Mediterranean Diet May Lower Your Blood Pressure


By Contributor Janet Brancato, MS, RDN 

The Mediterranean diet has long been identified as a heart healthy diet. But what about blood pressure? Left uncontrolled, high blood pressure can damage the heart. Fortunately, previous studies have shown that olive oil, a main component of the diet, is associated with a lower incidence of high blood pressure. Now a new study is showing that individuals who followed a Mediterranean diet had lower blood pressure and improved endothelial function after 6 months. The endothelium is the inner lining of blood vessels, which helps control blood pressure, and acts as a barrier between the vessel and surrounding tissue.

The Study

In the intervention trial, the researchers studied the effects of adhering to a Mediterranean diet for 6 months in older, healthy Australians. In the study a total of 166 men and women over 64 years old were designated to follow either a Mediterranean diet (MedDiet) or continue their regular diet (HabDiet) for 6 months. The MedDiet included Mediterranean rich foods like plant foods, extra virgin olive oil, with minimal red meat and processed foods.

Participants monitored their blood pressure at home on 5 continuous days starting at baseline, 3 months, and 6 months. Endothelial function was also checked by flow mediated dilatation (a non-invasive test to assess vascular endothelial function) at baseline and 6 months. The use of 3-day food records was used to survey the dietary habits and choices of participants.

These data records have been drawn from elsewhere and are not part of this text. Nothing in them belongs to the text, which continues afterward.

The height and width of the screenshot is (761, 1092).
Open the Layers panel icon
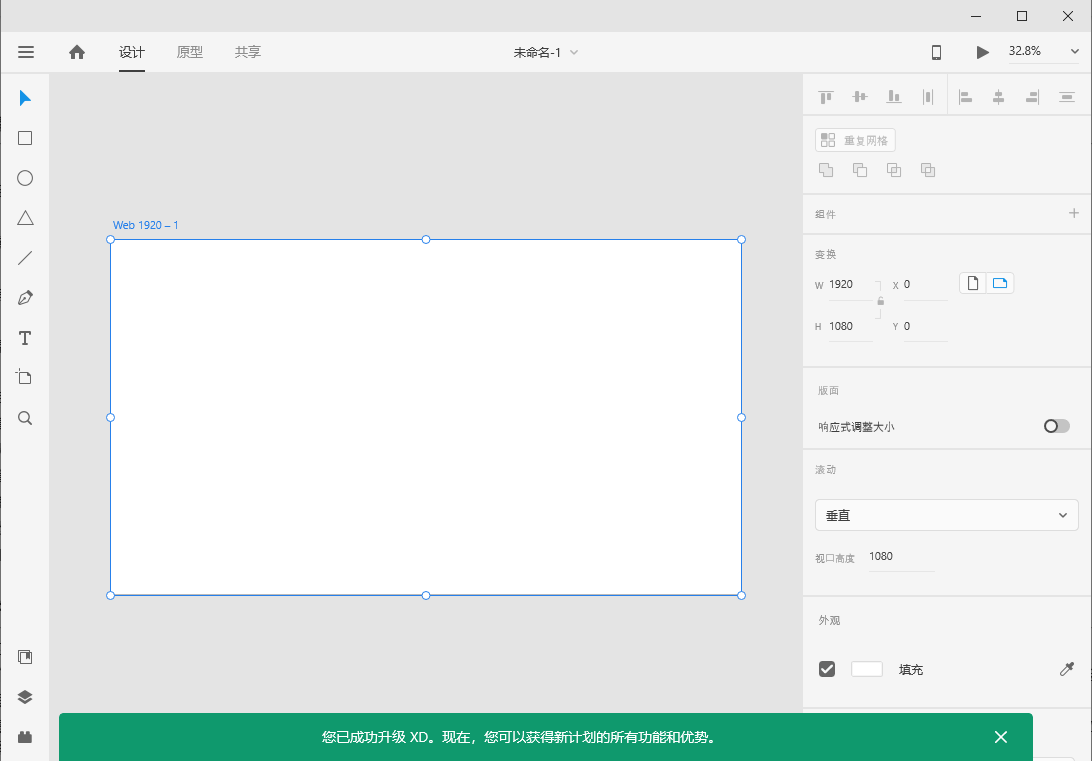click(x=25, y=697)
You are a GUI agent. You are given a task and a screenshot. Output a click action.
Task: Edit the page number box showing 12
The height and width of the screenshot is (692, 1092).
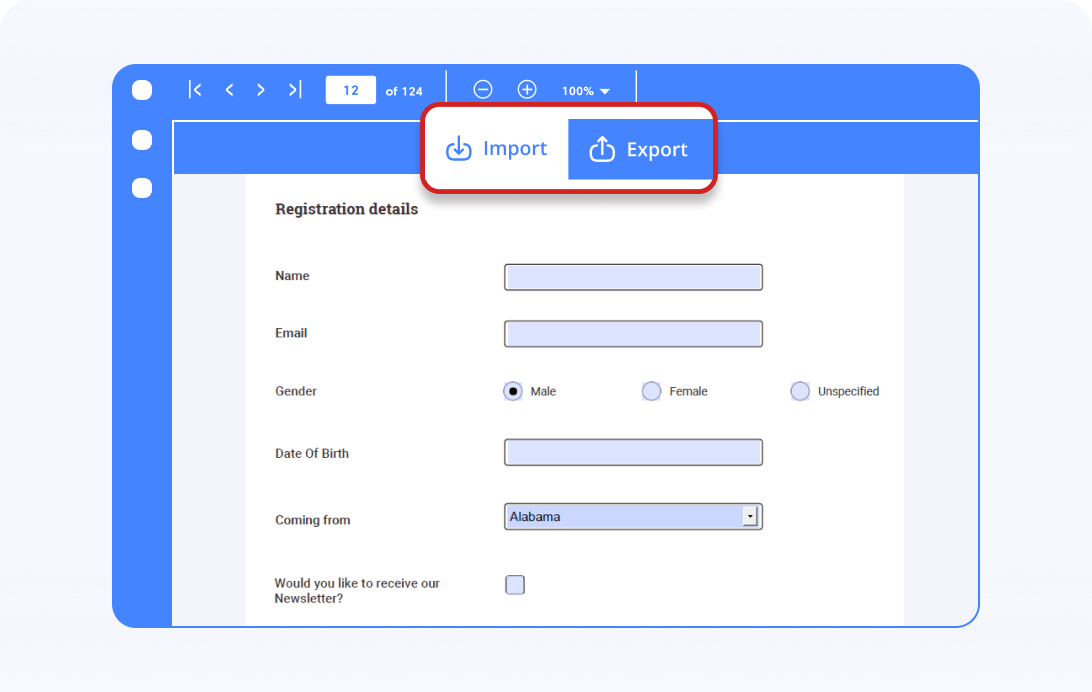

The Mediterranean diet compared to the HabDiet, resulted in lower systolic blood pressure (the top number of blood pressure which reflects the pressure in arteries when the heart contracts) at 3 and 6 months. Endothelial function was also improved following the Mediterranean diet.

Blood Pressure Lowering Foods

Apart from olive oil which appears to have beneficial effects on blood pressure due likely to the polyphenols it contains, the diet also includes foods rich in potassium (an important mineral that maintains fluid balance, and is necessary for heart health). Potassium rich foods are also known to help improve blood pressure by ridding the body of excess sodium.

Try to include a variety of these rich sources as part of your typical eating: Beans, tomatoes, peas, yogurt, greens, nuts (especially pistachios and almonds), dry figs and prunes.

Avoid highly processed foods such as breakfast cereals, cereal bars, crackers, chips, cured meats, cookies, cakes, pies

*And don’t forget to add olive oil to your veggies, research shows that adding olive oil to vegetables helps protect against hypertension.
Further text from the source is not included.